Start of Block

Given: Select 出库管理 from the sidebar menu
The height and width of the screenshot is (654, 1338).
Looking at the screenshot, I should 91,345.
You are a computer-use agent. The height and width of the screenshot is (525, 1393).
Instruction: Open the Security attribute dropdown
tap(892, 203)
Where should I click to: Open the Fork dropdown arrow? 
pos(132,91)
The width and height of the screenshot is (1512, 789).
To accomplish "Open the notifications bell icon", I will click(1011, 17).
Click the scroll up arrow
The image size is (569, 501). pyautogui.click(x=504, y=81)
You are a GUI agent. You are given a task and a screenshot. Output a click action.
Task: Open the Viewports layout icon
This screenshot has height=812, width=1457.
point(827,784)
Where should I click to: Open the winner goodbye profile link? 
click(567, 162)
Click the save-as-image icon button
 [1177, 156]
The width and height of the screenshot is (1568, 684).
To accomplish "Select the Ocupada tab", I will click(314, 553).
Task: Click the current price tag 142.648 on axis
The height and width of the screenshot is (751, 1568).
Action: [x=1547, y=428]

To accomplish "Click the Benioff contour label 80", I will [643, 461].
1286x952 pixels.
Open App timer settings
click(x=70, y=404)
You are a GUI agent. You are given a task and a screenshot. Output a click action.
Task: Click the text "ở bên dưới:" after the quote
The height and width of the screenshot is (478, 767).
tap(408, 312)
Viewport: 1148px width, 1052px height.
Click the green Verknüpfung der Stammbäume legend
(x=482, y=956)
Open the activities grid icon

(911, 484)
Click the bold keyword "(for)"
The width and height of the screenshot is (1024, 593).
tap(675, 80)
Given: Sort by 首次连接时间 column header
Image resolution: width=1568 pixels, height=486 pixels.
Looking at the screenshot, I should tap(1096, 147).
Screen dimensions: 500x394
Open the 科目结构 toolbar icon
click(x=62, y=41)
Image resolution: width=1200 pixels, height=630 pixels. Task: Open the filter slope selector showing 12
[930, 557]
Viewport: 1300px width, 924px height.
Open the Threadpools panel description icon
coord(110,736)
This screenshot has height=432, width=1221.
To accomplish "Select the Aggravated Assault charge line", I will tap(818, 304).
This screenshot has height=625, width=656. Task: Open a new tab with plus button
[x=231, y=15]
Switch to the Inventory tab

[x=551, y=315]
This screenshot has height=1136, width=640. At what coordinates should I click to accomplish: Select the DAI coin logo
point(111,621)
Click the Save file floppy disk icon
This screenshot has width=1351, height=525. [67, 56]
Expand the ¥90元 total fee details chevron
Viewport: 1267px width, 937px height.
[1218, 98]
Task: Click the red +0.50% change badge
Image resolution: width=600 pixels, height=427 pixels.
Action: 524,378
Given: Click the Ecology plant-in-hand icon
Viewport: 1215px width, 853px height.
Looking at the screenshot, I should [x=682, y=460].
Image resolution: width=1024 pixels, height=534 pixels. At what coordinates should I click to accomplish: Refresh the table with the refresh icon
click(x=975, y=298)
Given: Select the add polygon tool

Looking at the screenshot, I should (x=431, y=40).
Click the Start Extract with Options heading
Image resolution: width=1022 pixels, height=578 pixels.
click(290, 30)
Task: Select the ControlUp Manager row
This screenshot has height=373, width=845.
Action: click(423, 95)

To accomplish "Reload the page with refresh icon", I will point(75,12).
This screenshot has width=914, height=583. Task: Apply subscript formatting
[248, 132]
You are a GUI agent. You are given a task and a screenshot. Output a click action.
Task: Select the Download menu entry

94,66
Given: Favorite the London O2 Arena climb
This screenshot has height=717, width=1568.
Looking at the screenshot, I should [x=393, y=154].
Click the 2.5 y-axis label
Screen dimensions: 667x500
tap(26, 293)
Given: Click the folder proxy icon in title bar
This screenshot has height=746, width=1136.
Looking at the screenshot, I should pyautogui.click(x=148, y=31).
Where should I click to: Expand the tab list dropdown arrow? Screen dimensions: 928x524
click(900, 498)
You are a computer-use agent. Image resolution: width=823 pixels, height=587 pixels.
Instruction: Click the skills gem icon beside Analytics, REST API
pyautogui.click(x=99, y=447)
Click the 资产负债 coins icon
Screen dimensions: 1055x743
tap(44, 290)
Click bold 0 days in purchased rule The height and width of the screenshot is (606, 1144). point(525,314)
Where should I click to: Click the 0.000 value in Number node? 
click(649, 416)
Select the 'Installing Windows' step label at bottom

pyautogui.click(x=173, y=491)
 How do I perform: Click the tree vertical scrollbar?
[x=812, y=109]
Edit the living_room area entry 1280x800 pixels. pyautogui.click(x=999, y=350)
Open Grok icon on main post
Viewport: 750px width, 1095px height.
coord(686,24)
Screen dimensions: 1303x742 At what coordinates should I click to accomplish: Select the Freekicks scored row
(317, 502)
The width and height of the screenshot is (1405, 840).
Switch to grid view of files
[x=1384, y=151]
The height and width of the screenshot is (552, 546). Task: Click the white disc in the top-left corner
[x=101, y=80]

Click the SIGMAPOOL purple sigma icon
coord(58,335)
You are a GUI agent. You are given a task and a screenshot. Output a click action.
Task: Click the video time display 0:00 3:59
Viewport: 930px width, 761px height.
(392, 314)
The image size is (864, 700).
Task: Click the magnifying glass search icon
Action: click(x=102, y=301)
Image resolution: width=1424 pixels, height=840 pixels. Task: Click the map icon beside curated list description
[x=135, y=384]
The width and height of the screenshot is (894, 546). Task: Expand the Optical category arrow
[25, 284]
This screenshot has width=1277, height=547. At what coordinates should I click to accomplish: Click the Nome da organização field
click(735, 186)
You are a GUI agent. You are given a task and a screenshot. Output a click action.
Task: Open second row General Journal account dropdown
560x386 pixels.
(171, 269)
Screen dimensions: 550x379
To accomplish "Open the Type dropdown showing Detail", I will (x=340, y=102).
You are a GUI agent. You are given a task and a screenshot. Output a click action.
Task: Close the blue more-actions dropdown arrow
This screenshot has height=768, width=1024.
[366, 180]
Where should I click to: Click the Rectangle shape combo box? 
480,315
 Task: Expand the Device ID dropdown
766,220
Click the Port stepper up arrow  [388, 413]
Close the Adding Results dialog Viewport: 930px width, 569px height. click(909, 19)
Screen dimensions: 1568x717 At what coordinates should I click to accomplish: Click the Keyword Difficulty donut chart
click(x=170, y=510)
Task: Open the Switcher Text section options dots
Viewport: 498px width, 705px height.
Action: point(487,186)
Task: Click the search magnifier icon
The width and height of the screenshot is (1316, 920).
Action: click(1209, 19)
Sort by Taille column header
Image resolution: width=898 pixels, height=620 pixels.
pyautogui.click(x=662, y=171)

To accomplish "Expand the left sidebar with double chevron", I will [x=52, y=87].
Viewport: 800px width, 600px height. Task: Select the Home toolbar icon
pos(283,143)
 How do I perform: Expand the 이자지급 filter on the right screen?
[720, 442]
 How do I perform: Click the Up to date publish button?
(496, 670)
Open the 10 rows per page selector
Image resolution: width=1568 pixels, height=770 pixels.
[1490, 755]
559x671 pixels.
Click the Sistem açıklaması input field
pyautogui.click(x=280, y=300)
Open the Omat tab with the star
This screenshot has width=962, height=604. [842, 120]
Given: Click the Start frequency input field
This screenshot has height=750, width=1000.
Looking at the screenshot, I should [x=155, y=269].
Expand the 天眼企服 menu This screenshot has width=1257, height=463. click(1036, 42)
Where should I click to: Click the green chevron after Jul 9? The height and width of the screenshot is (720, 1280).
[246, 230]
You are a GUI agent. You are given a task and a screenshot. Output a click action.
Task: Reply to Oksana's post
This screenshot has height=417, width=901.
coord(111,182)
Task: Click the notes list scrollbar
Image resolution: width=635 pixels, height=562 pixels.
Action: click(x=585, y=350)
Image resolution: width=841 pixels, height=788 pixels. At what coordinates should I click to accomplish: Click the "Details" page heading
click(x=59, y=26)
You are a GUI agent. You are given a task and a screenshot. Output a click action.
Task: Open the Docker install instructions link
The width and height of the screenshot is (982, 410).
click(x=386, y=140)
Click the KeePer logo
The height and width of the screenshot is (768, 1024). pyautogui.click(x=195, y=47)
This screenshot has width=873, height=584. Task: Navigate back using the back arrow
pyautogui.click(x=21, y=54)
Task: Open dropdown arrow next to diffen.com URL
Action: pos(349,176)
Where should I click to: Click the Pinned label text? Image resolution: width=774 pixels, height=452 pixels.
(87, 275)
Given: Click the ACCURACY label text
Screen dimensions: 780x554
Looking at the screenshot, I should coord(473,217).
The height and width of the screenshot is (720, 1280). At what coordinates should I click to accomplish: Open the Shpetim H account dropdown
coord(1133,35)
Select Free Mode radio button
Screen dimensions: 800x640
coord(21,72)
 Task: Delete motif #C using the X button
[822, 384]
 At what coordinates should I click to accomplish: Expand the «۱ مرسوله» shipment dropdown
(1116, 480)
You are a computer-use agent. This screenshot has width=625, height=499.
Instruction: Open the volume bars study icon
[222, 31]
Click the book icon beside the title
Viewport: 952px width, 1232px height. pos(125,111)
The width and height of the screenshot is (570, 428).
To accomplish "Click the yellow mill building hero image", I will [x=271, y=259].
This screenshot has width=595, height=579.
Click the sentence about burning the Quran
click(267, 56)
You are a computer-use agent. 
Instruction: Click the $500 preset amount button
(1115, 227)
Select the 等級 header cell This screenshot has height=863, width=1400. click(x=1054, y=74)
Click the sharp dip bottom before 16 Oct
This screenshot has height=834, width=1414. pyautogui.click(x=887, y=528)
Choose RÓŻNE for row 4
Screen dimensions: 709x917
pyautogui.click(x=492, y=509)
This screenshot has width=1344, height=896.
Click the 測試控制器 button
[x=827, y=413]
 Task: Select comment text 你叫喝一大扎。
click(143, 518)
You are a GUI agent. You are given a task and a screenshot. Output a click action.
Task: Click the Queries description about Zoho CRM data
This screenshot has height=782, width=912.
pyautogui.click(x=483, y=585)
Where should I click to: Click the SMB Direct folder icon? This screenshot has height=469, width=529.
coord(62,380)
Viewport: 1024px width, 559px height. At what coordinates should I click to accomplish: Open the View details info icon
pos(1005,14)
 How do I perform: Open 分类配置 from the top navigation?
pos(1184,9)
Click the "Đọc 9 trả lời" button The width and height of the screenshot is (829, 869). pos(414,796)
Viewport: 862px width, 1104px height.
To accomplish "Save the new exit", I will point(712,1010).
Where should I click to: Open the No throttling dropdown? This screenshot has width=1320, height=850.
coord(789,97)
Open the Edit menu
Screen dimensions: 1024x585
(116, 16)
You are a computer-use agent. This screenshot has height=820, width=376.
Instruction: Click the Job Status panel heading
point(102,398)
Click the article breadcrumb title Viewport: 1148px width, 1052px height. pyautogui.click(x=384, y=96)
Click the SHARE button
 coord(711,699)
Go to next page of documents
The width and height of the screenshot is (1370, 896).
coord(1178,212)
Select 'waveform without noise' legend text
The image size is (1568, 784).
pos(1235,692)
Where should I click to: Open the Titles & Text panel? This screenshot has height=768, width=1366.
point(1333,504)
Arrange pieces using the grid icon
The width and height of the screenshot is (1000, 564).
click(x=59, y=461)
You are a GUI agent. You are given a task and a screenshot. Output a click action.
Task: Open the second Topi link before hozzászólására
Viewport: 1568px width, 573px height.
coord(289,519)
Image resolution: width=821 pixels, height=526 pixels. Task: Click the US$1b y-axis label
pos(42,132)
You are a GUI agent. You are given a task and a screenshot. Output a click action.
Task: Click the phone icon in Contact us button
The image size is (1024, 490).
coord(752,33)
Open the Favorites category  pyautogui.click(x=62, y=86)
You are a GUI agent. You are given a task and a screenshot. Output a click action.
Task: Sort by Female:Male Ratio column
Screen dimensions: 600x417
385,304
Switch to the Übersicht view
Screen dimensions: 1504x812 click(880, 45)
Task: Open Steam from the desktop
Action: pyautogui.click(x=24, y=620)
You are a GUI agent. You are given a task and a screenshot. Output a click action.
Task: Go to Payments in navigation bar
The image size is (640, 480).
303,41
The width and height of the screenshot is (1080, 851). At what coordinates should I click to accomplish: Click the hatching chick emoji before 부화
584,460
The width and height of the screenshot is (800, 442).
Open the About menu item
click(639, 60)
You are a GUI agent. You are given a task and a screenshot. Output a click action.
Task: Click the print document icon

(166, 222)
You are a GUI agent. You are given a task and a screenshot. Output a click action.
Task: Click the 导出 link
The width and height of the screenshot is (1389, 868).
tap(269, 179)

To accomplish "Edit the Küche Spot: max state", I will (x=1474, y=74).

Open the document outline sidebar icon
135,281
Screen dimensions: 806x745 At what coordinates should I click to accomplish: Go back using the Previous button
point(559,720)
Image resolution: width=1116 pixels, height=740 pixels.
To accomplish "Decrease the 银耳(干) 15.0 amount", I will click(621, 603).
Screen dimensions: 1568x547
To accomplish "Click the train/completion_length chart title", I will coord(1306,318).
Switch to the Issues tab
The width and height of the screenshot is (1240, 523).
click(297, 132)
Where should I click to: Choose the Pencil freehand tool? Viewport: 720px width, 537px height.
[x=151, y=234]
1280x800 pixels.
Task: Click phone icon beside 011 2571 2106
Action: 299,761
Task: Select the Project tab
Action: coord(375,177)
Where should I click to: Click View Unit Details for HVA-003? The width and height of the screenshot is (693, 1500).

End of Block

## Try it
Within the listing above, give again exactly every line from the line with "Viewport: 862px width, 1104px height." through the line with "has height=820, width=376.", both included, and no other line.

## Solution to this task
Viewport: 862px width, 1104px height.
To accomplish "Save the new exit", I will point(712,1010).
Where should I click to: Open the No throttling dropdown? This screenshot has width=1320, height=850.
coord(789,97)
Open the Edit menu
Screen dimensions: 1024x585
(116, 16)
You are a computer-use agent. This screenshot has height=820, width=376.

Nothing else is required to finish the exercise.